Переплывшие океан (Гладьо) - страница 27

Мы дошли под вечер, и сейчас толпимся, бьясь голыми телами друг о друга, в единственной душевой комнате на все массивное здание.

– Сегодня горячей воды не будет, – объявляет кто-то, и недовольные возгласы сливаются в дребезжание кафеля и воды.

Четыре белых стены, уже теряющих прежний цвет от набега зеленой плесени, разделяют первых счастливчиков, часто дышащих, вскрикивающих то и дело от ледяного душа. Но я рада отсутствию тепла в трубах: очередь идет быстрее.

Время от времени занимают и пятый, резервный кран, торчащий из стены на высоте приседа. Если пропустить ржавую воду и принять согнутое, почти акробатическое положение, можно даже изловчиться и помыть голову. В начале кран задумывался для стирки белья, но когда последний раз я видела человека с тазом? Зато белый полукруг из соли под воротом стал уже символом принадлежности, нежели грязным дефектом.


На танцах будет много народу. Там будут почти все. Поэтому, несмотря на безразличие, которое я выкрикиваю в каждый угол, я надеваю любимый, единственный сарафан. Я люблю его цвет спокойной бирюзы, выцветший в еще более спокойную краску. Я люблю его длину чуть выше колена. Но еще больше я люблю себя в нем. В нем я красива, и от этого почти смущена.

С сумерками мы приближаемся к полю для игры в мяч, больше известное как поле публичных выступлений, унижений, драмы и, конечно, танцпол. Со всех граней его окружает четырехметровая сетка, препятствующая выпадающим наружу мячам и детям. Внутри уже скапливаются другие, не решающиеся танцевать без команды красивые атлеты. Проходят ночные минуты, и дверь на поле закрыта. Значит, все уже здесь.

Музыка меняется с плохой на невероятно плохую, но мелодии невольно захватывают в ритме. Сначала пальца слегка стучат по сарафану, не выдерживают вскоре ноги, переступают с одной на другую. Добавляется синхронность конечностей, и вот уже все мое тело – одно движущееся целое, поглощенное танцем.

Только начало, и все держатся безопасного периметра. Но Сал затягивает меня в центр, и я мысленного ей благодарна. Она держит меня за руки, водит их из стороны в сторону, все время имея такое необычное, почти пьяное лицо.

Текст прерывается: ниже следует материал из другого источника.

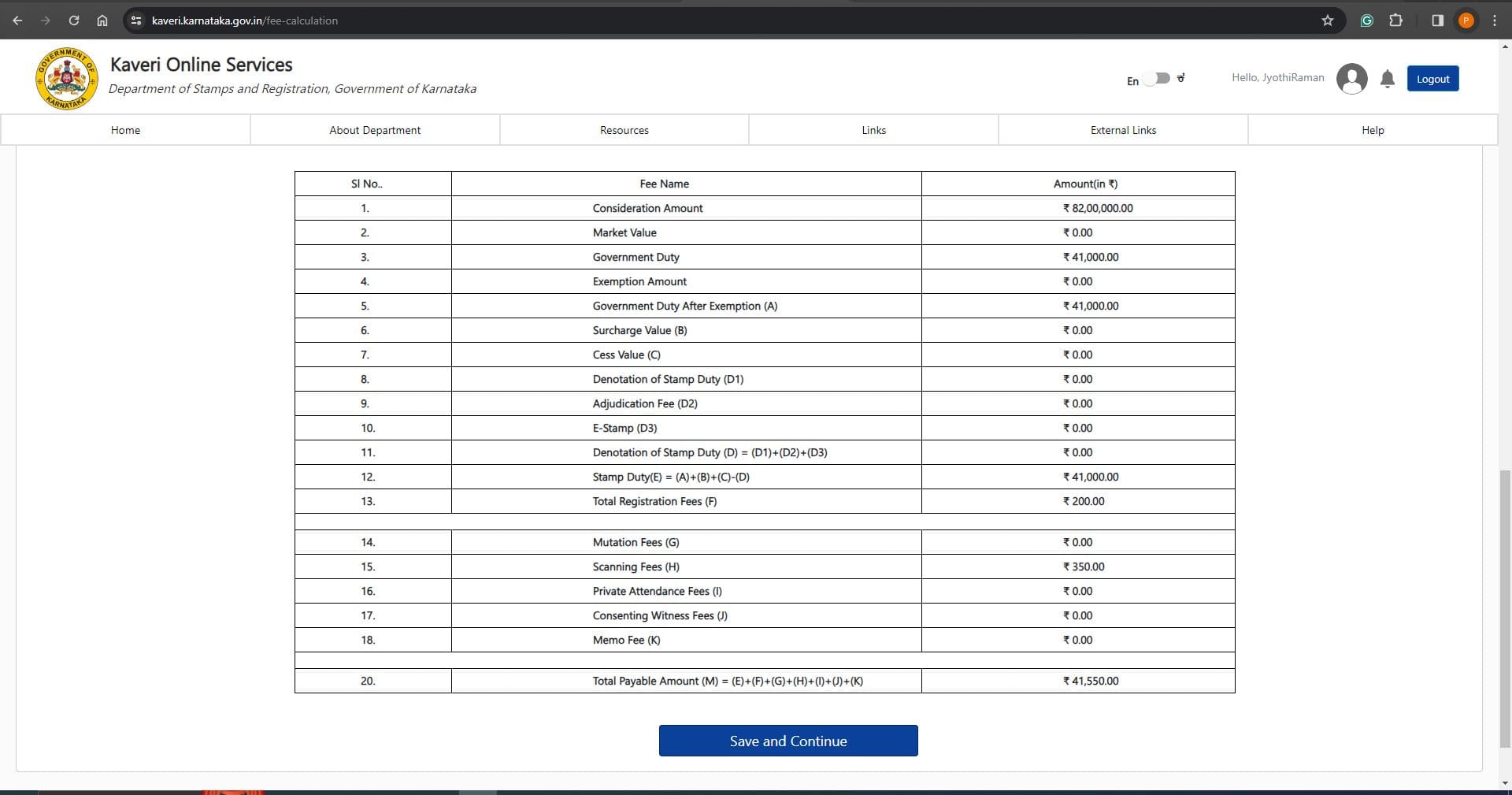Screen dimensions: 1512x795
Task: Click the Save and Continue button
Action: 788,741
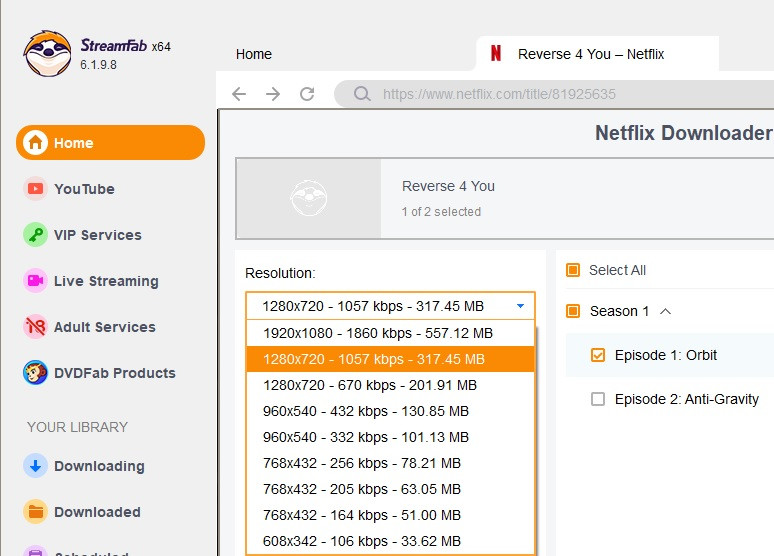
Task: Switch to the Home browser tab
Action: click(x=254, y=54)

Я люблю танцевать и танцую лучше всех в этом громком загоне, но я сохраняю контроль. Я раскрываюсь в танце лишь в одиночестве. И тогда – я становлюсь музыкой в теле, физическим воплощением темпа, тональностей, пассажей и реприз. Я кружусь, закручивая партию первого голоса, и каждая новая нота отражается в пульсации моей головы. Так чувствуется истинная медитация или эйфория, которая ступеньками толкает мои стопы в воздух, где они поднимаются выше и глубже в звуки, пока не повиснет тишина финального фермато и не обрушит мое тело, как тряпичную фигуру, на землю последний аккорд.